— Task description —
Below are the records. Retype exactly the lines between the lines holding "米诺 (461, 756)" and "路亚钓法 (121, 127)", inclusive.

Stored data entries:
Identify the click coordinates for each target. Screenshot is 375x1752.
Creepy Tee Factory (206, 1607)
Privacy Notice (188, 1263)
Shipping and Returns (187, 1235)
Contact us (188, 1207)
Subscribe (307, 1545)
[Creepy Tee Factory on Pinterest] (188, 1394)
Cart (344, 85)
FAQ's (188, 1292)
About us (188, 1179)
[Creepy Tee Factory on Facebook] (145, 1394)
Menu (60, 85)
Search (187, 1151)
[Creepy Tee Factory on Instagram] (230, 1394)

...

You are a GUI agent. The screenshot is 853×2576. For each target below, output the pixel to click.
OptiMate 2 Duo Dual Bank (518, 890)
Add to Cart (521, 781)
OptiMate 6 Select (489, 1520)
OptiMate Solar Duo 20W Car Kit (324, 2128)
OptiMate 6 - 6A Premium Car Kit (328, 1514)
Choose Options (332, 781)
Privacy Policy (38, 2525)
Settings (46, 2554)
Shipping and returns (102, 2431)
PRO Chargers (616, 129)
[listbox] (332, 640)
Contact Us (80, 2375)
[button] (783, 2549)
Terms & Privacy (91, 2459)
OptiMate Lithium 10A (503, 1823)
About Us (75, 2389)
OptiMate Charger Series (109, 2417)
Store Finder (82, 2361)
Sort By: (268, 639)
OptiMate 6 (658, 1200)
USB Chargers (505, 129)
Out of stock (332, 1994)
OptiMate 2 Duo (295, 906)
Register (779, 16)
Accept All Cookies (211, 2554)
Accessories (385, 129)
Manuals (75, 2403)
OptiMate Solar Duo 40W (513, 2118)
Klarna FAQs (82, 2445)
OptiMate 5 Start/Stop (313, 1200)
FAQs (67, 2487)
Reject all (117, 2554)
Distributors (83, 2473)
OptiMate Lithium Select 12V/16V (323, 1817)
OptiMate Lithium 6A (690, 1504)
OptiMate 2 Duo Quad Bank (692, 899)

==

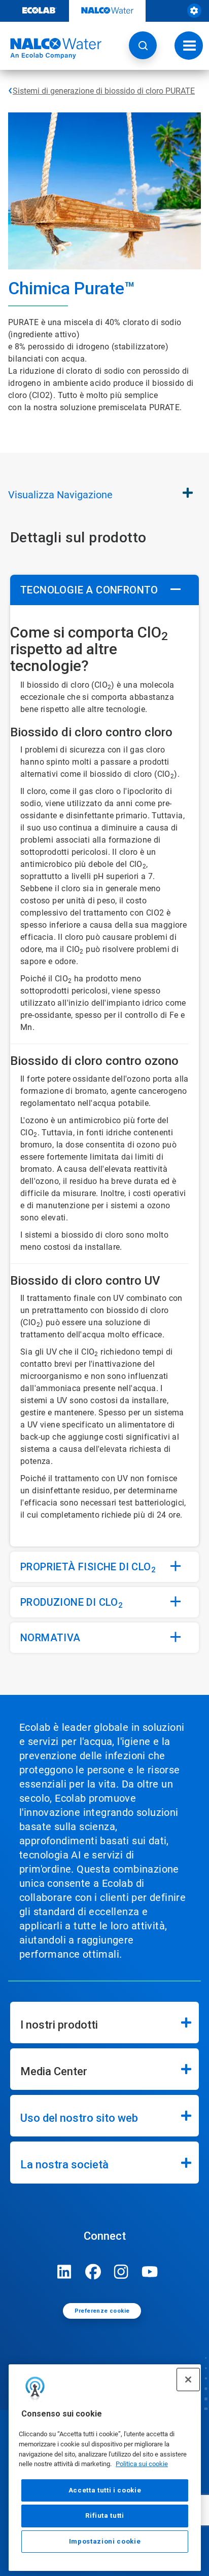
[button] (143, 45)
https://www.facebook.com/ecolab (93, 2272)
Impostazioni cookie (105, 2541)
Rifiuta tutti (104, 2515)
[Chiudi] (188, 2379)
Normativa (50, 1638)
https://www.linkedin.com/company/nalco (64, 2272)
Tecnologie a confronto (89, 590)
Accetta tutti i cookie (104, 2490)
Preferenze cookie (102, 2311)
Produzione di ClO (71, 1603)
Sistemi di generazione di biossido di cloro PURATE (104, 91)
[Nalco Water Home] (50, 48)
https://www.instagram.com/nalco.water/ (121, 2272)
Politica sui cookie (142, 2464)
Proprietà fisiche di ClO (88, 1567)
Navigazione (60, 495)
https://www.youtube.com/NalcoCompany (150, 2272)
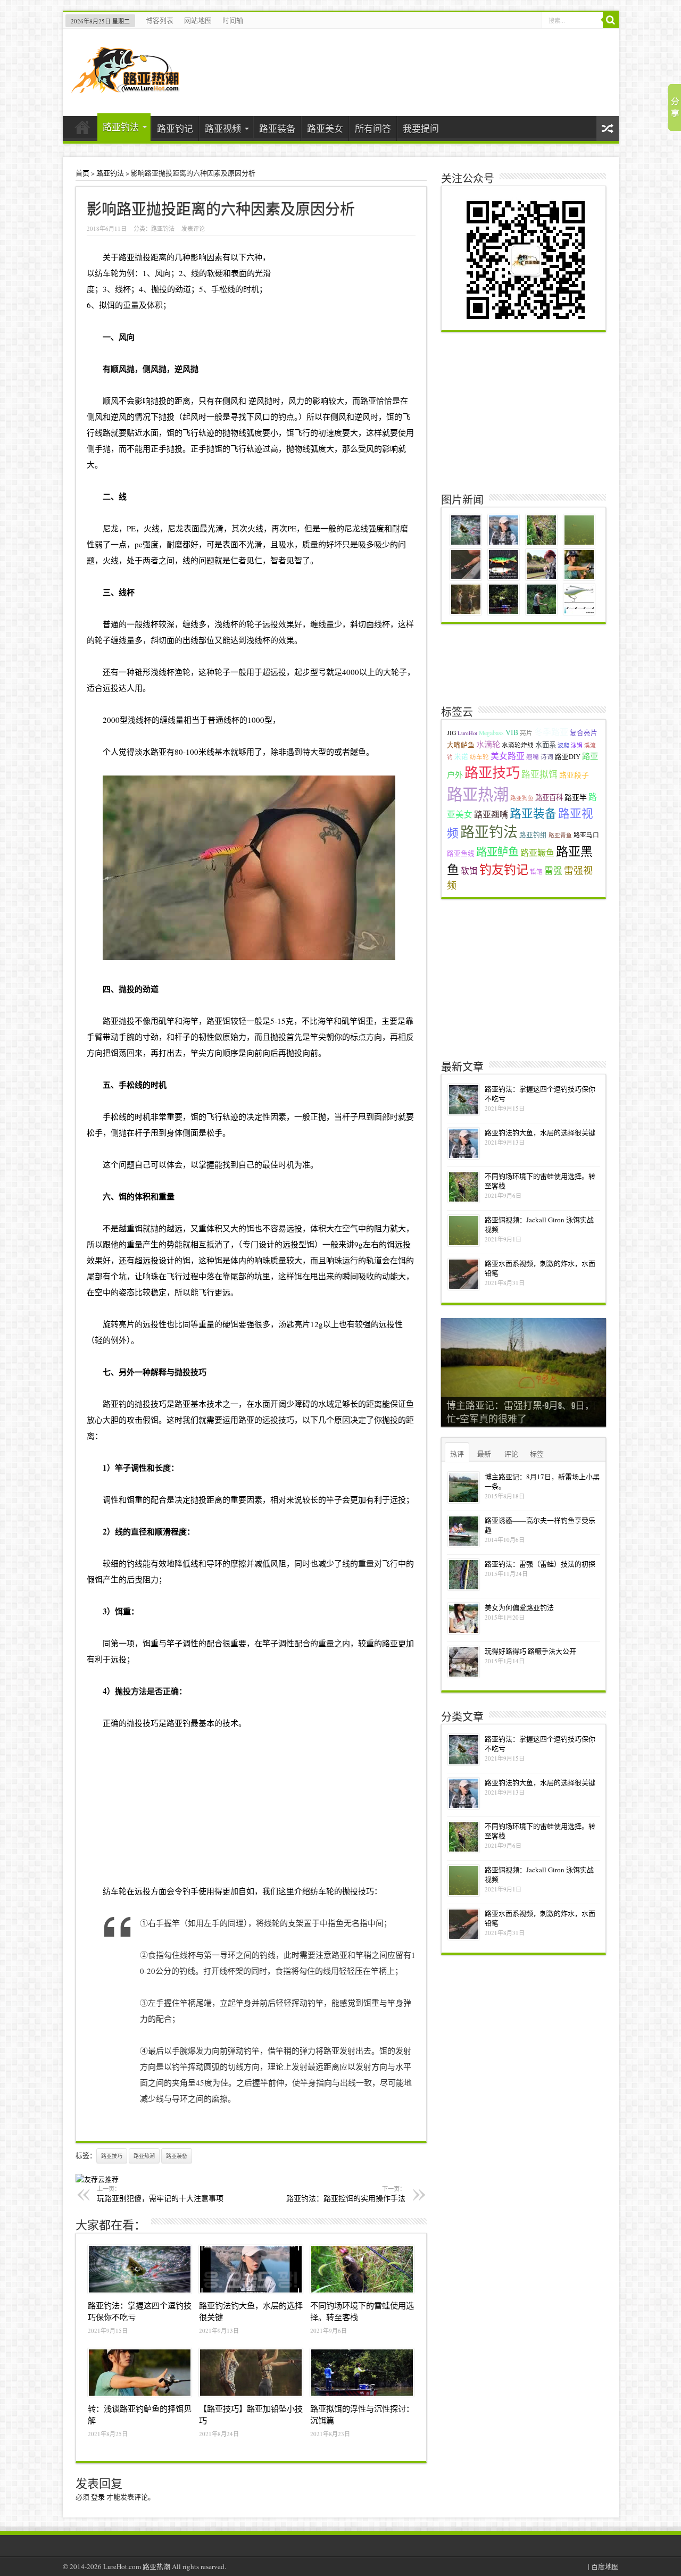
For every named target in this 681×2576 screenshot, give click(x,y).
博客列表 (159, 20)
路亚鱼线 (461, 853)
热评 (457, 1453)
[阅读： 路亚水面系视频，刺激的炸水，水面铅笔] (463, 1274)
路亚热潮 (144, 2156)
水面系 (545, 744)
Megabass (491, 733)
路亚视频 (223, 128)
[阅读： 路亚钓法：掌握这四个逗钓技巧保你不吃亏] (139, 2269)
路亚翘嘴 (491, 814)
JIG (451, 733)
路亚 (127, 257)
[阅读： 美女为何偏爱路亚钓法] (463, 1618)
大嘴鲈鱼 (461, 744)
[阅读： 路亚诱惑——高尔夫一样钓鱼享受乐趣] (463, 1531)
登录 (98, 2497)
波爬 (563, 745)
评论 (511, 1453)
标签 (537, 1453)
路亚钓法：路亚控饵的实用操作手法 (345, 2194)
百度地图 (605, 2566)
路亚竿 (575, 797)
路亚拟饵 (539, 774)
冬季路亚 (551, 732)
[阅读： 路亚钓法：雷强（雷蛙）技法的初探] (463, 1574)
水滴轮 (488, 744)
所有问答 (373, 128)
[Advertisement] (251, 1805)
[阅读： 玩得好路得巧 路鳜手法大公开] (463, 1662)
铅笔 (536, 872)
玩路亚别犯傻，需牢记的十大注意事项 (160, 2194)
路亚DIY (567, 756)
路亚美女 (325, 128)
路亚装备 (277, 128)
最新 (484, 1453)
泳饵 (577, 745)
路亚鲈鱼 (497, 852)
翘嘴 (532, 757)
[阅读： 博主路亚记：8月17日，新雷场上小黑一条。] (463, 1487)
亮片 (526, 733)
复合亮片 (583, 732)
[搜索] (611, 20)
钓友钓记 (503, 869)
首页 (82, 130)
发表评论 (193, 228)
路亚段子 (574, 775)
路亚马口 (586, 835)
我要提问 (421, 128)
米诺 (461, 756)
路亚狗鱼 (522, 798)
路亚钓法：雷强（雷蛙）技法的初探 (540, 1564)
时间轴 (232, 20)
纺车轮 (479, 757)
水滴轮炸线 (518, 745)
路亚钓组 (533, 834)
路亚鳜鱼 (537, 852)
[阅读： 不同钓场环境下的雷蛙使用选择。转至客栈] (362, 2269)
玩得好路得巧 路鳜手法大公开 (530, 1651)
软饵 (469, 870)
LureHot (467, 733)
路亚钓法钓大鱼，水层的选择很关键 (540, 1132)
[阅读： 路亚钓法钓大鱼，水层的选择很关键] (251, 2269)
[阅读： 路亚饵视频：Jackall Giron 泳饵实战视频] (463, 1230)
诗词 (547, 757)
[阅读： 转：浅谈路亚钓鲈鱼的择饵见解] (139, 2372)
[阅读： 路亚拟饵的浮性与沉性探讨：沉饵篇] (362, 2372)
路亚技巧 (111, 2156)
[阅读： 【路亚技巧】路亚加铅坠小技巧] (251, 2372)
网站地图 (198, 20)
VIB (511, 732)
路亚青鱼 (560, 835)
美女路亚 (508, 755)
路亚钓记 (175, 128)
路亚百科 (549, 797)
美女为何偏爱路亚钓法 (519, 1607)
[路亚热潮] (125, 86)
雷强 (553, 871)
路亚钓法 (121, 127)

— Problem solution —
米诺 (461, 756)
路亚狗鱼 (522, 798)
路亚钓法：雷强（雷蛙）技法的初探 (540, 1564)
时间轴 (232, 20)
纺车轮 (479, 757)
水滴轮炸线 (518, 745)
路亚钓组 (533, 834)
路亚鳜鱼 (537, 852)
[阅读： 不同钓场环境下的雷蛙使用选择。转至客栈] (362, 2269)
玩得好路得巧 路鳜手法大公开 (530, 1651)
软饵 (469, 870)
LureHot (467, 733)
路亚钓法钓大鱼，水层的选择很关键 (540, 1132)
[阅读： 路亚钓法钓大鱼，水层的选择很关键] (251, 2269)
[阅读： 路亚饵视频：Jackall Giron 泳饵实战视频] (463, 1230)
诗词 (547, 757)
[阅读： 转：浅谈路亚钓鲈鱼的择饵见解] (139, 2372)
[阅读： 路亚拟饵的浮性与沉性探讨：沉饵篇] (362, 2372)
路亚技巧 (111, 2156)
[阅读： 【路亚技巧】路亚加铅坠小技巧] (251, 2372)
网站地图 (198, 20)
VIB (511, 732)
路亚青鱼 (560, 835)
美女路亚 (508, 755)
路亚钓记 (175, 128)
路亚百科 (549, 797)
美女为何偏爱路亚钓法 (519, 1607)
[路亚热潮] (125, 86)
雷强 (553, 871)
路亚钓法 (121, 127)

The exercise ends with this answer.